The book is written and read well by the author, a well known, award winning actress, but I am not sure what purpose she wished to accomplish by writing it, except perhaps to clear up her own conscience as she reviewed her life and perhaps to right some wrongs she committed along her path to stardom. I did not find the memoir compelling, and I am not sure that there were enough reviews yet written to justify the glorious praise being given to it. It consists of a short series of letters written to people involved in her life, people with whom she interacted, with whom she had relationships, people whom she abused, people whom she loved dearly, people who influenced her, and pets that she adored. Also, keep it in mind that she is still a young woman, hopefully with many more years to live. Born in 1964, she is only just entering her 50’s, so the memoir is by that very nature, brief.
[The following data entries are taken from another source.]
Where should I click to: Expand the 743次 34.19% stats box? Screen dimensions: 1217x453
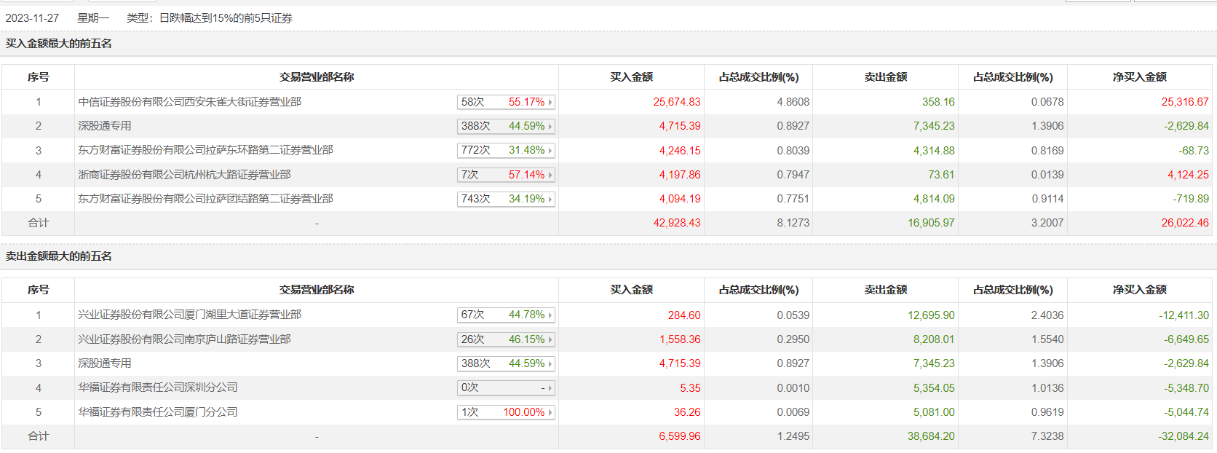point(506,199)
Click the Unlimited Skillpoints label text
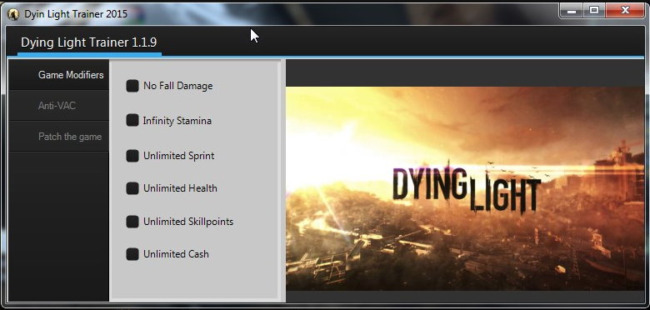 188,222
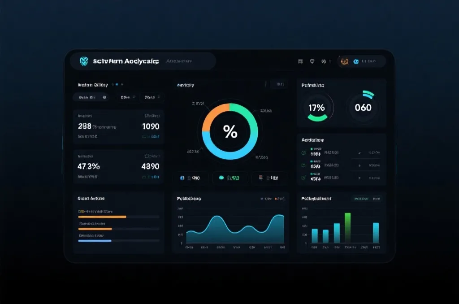Click the chat bubble icon in top bar
The height and width of the screenshot is (304, 459).
pos(312,61)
In the letters she wrote to these people, even one to the unknown man who might become the husband of her now middle school aged daughter, she offers her advice and apologies, and in some cases, condemnations as she explains her past. She writes about her children, her parents, her siblings, friends, teachers, lovers, animals, taxi drivers, designers, fellow actors, and others, but especially praises the oyster harvester who managed, against all odds, to bring her father his last meal before he succumbed to a grave illness. She invites us to be voyeurs, looking into the window of her life as she explores it.
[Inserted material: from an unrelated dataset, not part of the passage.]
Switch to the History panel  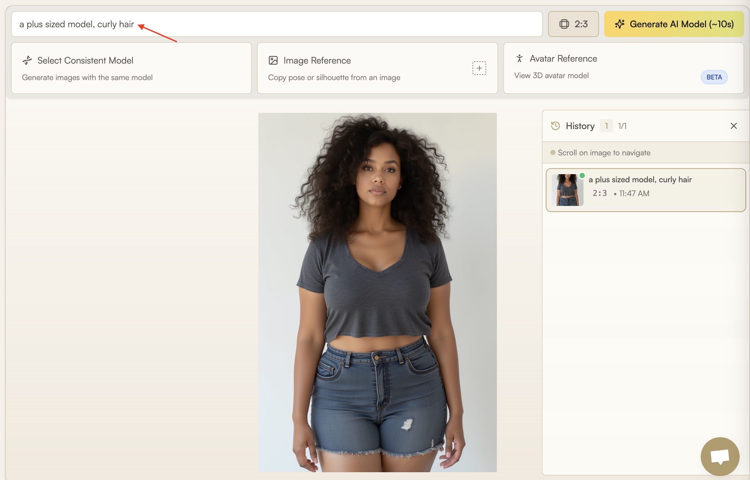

The author loved her father deeply, and the final pages of the book were the most moving expression of her emotion and the most poignant for me. Prior to that I simply felt she was reviewing and critiquing her sexual exploits and partners and was attempting to prove that she had mastered the use of crude, descriptive language. I found some of the letters to be more interesting and revealing than others, like those describing her childbirth experience, her near death experience, and those involving her father. Others were confusing, without a timeline or purposeful direction.
The author’s parents were married for more than 6 decades; Mary-Louise Parker never married. She is the mother of two children. One, a young boy born in 2004, and the other, a child she adopted in 2007, from Ethiopia.
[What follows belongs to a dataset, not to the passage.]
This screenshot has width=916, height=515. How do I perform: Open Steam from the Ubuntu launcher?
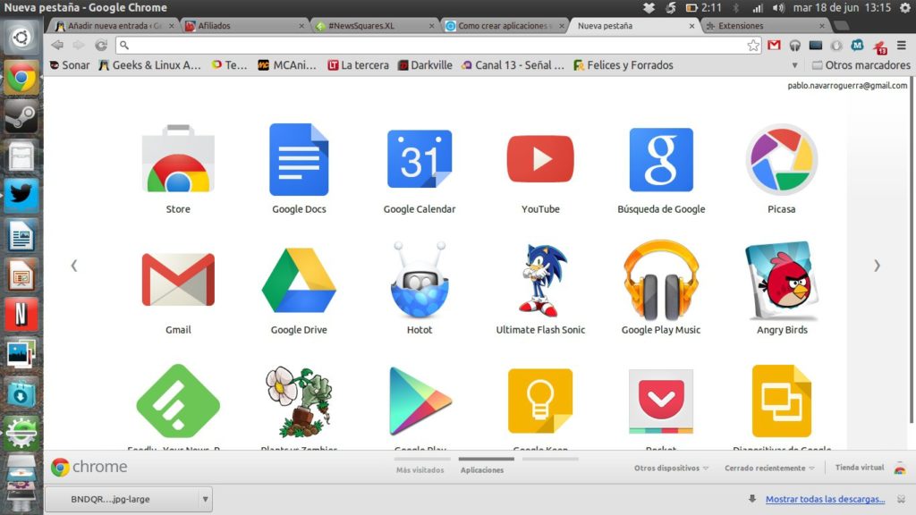point(21,117)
The memoir seemed to be helping her to work through the events, tragedies and joys of her life, but it is a picture of someone who spent a lot of time being unhappy and angry, defying the rules and generally often behaving irresponsibly, until she finally “came of age”. Although her father was excessively ethical, she seemed to be exactly the opposite, possibly in rebellion. His overzealous adherence to rules created chaos in his life since he could not bend rules under any circumstance; she, on the other hand, took pleasure in doing just that.
I did not bond with this book. Often I zoned out and forgot what I was listening to because the author made no connection with me. Growing up, while the author seemed sometimes reckless, my coming of age was the polar opposite; I did not have the luxury of being irresponsible, and so I followed the letter of the law. Still, the memoir is written with a light sense of humor and subtle wit as she describes her reactions to certain events in her life and her feelings about certain people, so if it is your cup of tea to read a book that will not tax your brain, and if you like to read about the rich and famous, have at it!